Tenía mejor aspecto que el día anterior, observó Susan, más despierto y alerta. Ésa era una buena señal. Después recordó que Debbie le había contado que dormía estupendamente cuando volvía a casa tras visitar a Gretchen.
—¿Cómo supo cuál era la habitación de la chica? —preguntó Claire.
Uno de los CSI se aproximó y Archie se apartó para dejarlo pasar.
—Las cortinas estaban abiertas. Ella estaría haciendo sus deberes y las luces estaban encendidas. Tal vez la estuviera espiando, o la conociera.
—¿Estamos seguros de que es el mismo tipo? —preguntó Anne con una expresión dura—. Esto no encaja.
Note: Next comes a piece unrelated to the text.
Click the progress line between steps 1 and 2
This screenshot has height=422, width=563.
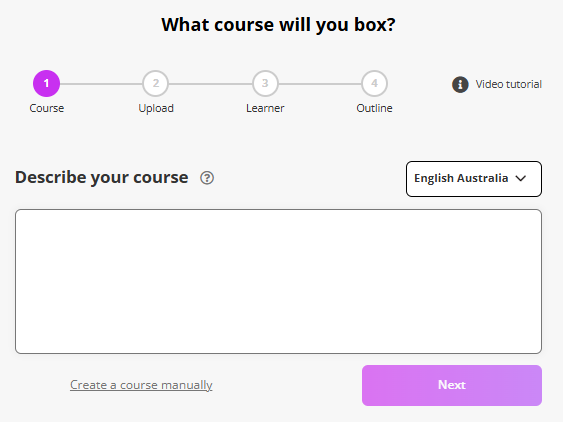click(x=101, y=84)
Archie les hizo una señal para que lo siguieran hasta el comedor, donde retiro una foto enmarcada de la pared y se la entregó a Anne. Era una fotografía de una adolescente de cabello castaño y ojos grandes.
—Por Dios —exclamó Claire sin aliento.
—¿Por qué habrá cambiado su modus operandi? —se preguntó Anne.
—Esperaba que pudieras decírmelo tú —dijo Archie.
—Demasiadas medidas de seguridad en los institutos —supuso la agente del FBI—. Está preocupado por no poder llegar hasta sus víctimas. Tal vez la siguió hasta su casa, pero resulta muy arriesgado. Le está entrando miedo, lo que, en términos generales, es una buena noticia, porque significa que está siendo menos cuidadoso. Nos estamos acercando.
Susan se dio la vuelta y miró hacia la entrada del salón, donde los padres seguían sentados, inmóviles en el sofá, con otro detective ante ellos en un diván, con un cuaderno en la mano.
—¿A qué instituto iba? —preguntó Claire.
Archie hizo un gesto con la cabeza señalando a Susan.
—Al mismo que fue ella.
—¿Al Cleveland? —dijo Susan con un nudo en el estómago. Supo entonces, con horrible certeza, que Archie se había enfrentado a Paul. Por supuesto que lo había hecho.